Nipa palms grow in soft mud and slow moving tidal and river waters that bring in nutrients. The palm can be found as far inland as the tide can deposit the floating seeds. It is common on coasts and rivers flowing into the Indian and Pacific Oceans, from Bangladesh to the Pacific Islands. The plant will survive occasional short term drying of its environment. Nypa fruticans is an endangered species in Singapore.


The long, feathery leaves of the Nipa palm are used by local populations as roof material for thatched houses or dwellings. The leaves are also used in many types of basketry and thatching.
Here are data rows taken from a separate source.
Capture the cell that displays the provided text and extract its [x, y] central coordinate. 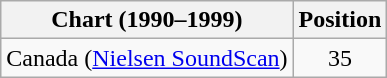
Chart (1990–1999) [147, 20]
35 [340, 58]
Canada (Nielsen SoundScan) [147, 58]
Position [340, 20]
Return [x, y] of the center of cell containing provided text 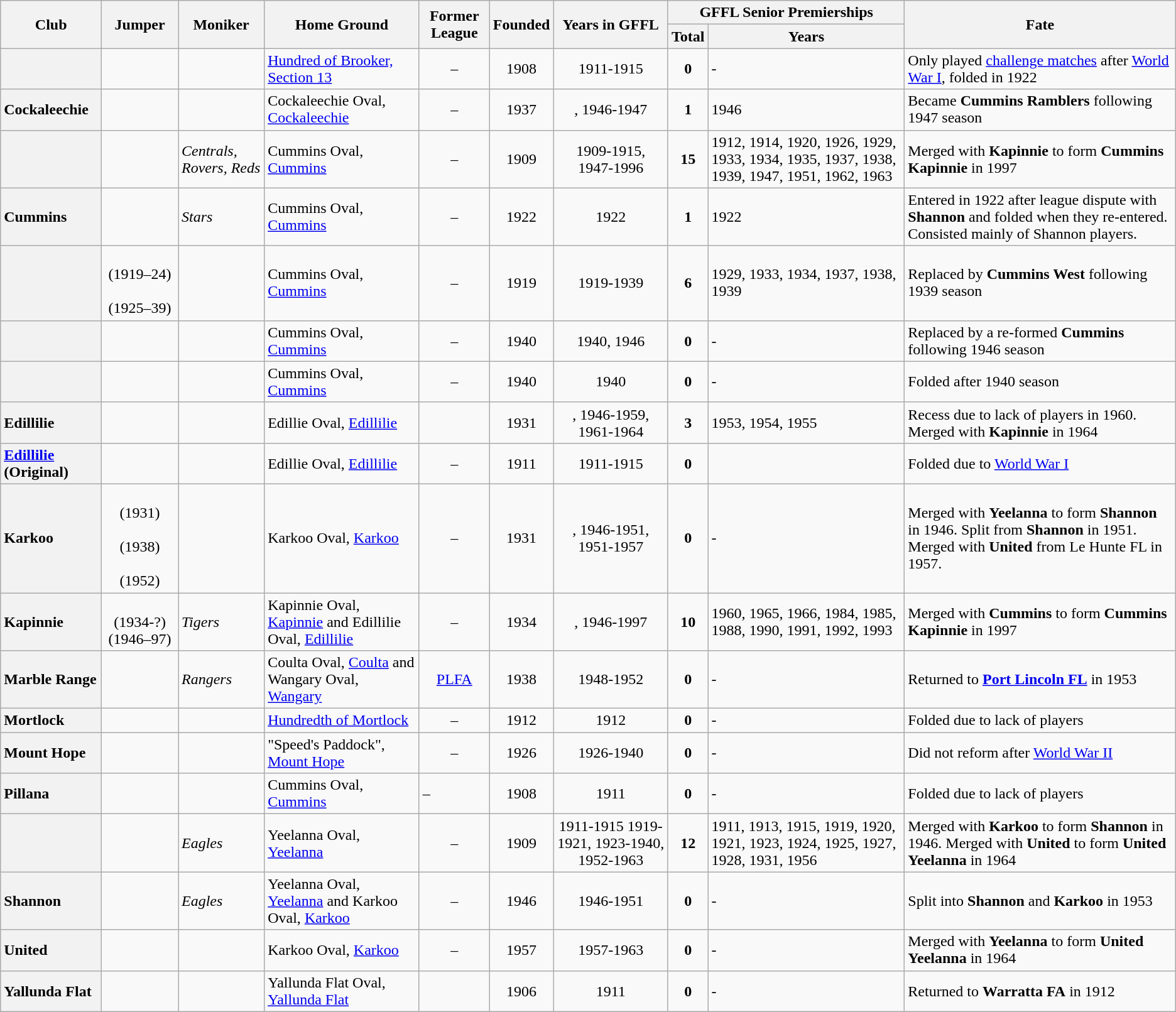
6 [688, 283]
Fate [1040, 24]
Merged with Kapinnie to form Cummins Kapinnie in 1997 [1040, 159]
Pillana [52, 794]
1909-1915, 1947-1996 [611, 159]
GFFL Senior Premierships [786, 13]
, 1946-1951, 1951-1957 [611, 538]
1906 [521, 991]
, 1946-1997 [611, 622]
1937 [521, 109]
(1934-?)(1946–97) [140, 622]
Folded due to World War I [1040, 464]
Returned to Port Lincoln FL in 1953 [1040, 680]
Yeelanna Oval, Yeelanna [342, 843]
Hundred of Brooker, Section 13 [342, 69]
Shannon [52, 901]
Cockaleechie Oval, Cockaleechie [342, 109]
Recess due to lack of players in 1960. Merged with Kapinnie in 1964 [1040, 422]
, 1946-1947 [611, 109]
1960, 1965, 1966, 1984, 1985, 1988, 1990, 1991, 1992, 1993 [807, 622]
1911, 1913, 1915, 1919, 1920, 1921, 1923, 1924, 1925, 1927, 1928, 1931, 1956 [807, 843]
1940, 1946 [611, 340]
1926 [521, 753]
Edillilie (Original) [52, 464]
(1919–24)(1925–39) [140, 283]
Replaced by a re-formed Cummins following 1946 season [1040, 340]
United [52, 950]
Marble Range [52, 680]
1938 [521, 680]
Edillilie [52, 422]
Hundredth of Mortlock [342, 721]
1929, 1933, 1934, 1937, 1938, 1939 [807, 283]
Centrals, Rovers, Reds [221, 159]
Yallunda Flat [52, 991]
3 [688, 422]
"Speed's Paddock", Mount Hope [342, 753]
1926-1940 [611, 753]
1911-1915 1919-1921, 1923-1940, 1952-1963 [611, 843]
Yallunda Flat Oval, Yallunda Flat [342, 991]
Did not reform after World War II [1040, 753]
Moniker [221, 24]
Club [52, 24]
12 [688, 843]
Split into Shannon and Karkoo in 1953 [1040, 901]
Former League [454, 24]
Years in GFFL [611, 24]
15 [688, 159]
Jumper [140, 24]
1948-1952 [611, 680]
1957 [521, 950]
Entered in 1922 after league dispute with Shannon and folded when they re-entered. Consisted mainly of Shannon players. [1040, 217]
Folded after 1940 season [1040, 382]
Cockaleechie [52, 109]
Became Cummins Ramblers following 1947 season [1040, 109]
(1931)(1938)(1952) [140, 538]
Kapinnie [52, 622]
Merged with Karkoo to form Shannon in 1946. Merged with United to form United Yeelanna in 1964 [1040, 843]
1946-1951 [611, 901]
1934 [521, 622]
1953, 1954, 1955 [807, 422]
Years [807, 36]
10 [688, 622]
Founded [521, 24]
Tigers [221, 622]
Total [688, 36]
Coulta Oval, Coulta and Wangary Oval, Wangary [342, 680]
Kapinnie Oval, Kapinnie and Edillilie Oval, Edillilie [342, 622]
, 1946-1959, 1961-1964 [611, 422]
Stars [221, 217]
1919-1939 [611, 283]
Cummins [52, 217]
Rangers [221, 680]
Only played challenge matches after World War I, folded in 1922 [1040, 69]
Merged with Yeelanna to form Shannon in 1946. Split from Shannon in 1951. Merged with United from Le Hunte FL in 1957. [1040, 538]
1912, 1914, 1920, 1926, 1929, 1933, 1934, 1935, 1937, 1938, 1939, 1947, 1951, 1962, 1963 [807, 159]
Returned to Warratta FA in 1912 [1040, 991]
Home Ground [342, 24]
Mount Hope [52, 753]
Mortlock [52, 721]
Karkoo [52, 538]
PLFA [454, 680]
Replaced by Cummins West following 1939 season [1040, 283]
Yeelanna Oval, Yeelanna and Karkoo Oval, Karkoo [342, 901]
Merged with Yeelanna to form United Yeelanna in 1964 [1040, 950]
Merged with Cummins to form Cummins Kapinnie in 1997 [1040, 622]
1919 [521, 283]
1957-1963 [611, 950]
Provide the [x, y] coordinate of the cell's center where the given text is located.  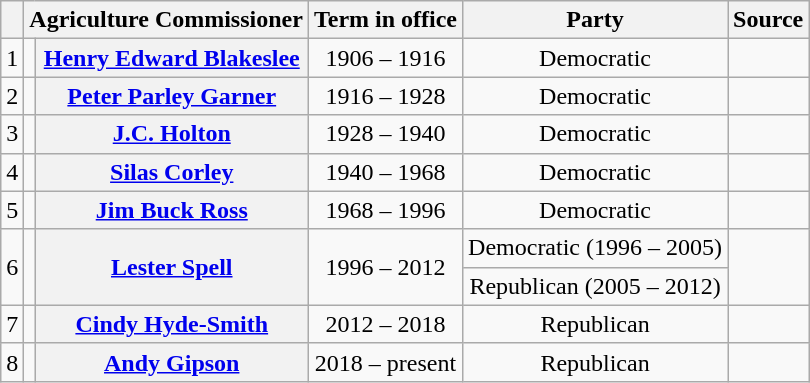
Andy Gipson [172, 362]
Jim Buck Ross [172, 210]
1906 – 1916 [385, 58]
6 [12, 267]
Source [768, 20]
Republican (2005 – 2012) [596, 286]
J.C. Holton [172, 134]
1968 – 1996 [385, 210]
Term in office [385, 20]
4 [12, 172]
1996 – 2012 [385, 267]
3 [12, 134]
1940 – 1968 [385, 172]
2012 – 2018 [385, 324]
1928 – 1940 [385, 134]
Peter Parley Garner [172, 96]
1 [12, 58]
Silas Corley [172, 172]
2 [12, 96]
5 [12, 210]
1916 – 1928 [385, 96]
2018 – present [385, 362]
Lester Spell [172, 267]
Cindy Hyde-Smith [172, 324]
Agriculture Commissioner [166, 20]
Democratic (1996 – 2005) [596, 248]
Henry Edward Blakeslee [172, 58]
7 [12, 324]
Party [596, 20]
8 [12, 362]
A globular flower cluster on a Nipa palm

The inflorescence can be tapped before it blooms to yield a sweet, edible sap collected to produce a local alcoholic beverage called Tuba. Tuba is also stored in Tapayan (balloon vases) for several weeks to make vinegar in the Philippines, commonly knowned as Sukang Paombong (pure vinegar made from the province of Paombong, Bulacan). Young shoots are also edible and the flower petals can be infused to make an aromatic tisane. Attap chee ("chee" meaning "seed" in several Chinese dialects) is a name for the immature fruits -- sweet, translucent, gelatinous balls used as a dessert ingredient in Malaysia and Singapore. On the islands of Roti and Savu, Nipah sap is fed to pigs during the dry season. This is said to impart a sweet flavour to the meat. The young leaves are used to wrap tobacco for smoking.

Nipah has a very high sugar-rich sap yield. Fermented into ethanol, the palm's large amount of sap may allow for the production of 15,000 to 20,000 liters of the biofuel per hectare (compare with sugarcane at 5000-8000 liters, or corn, at 2000 liters).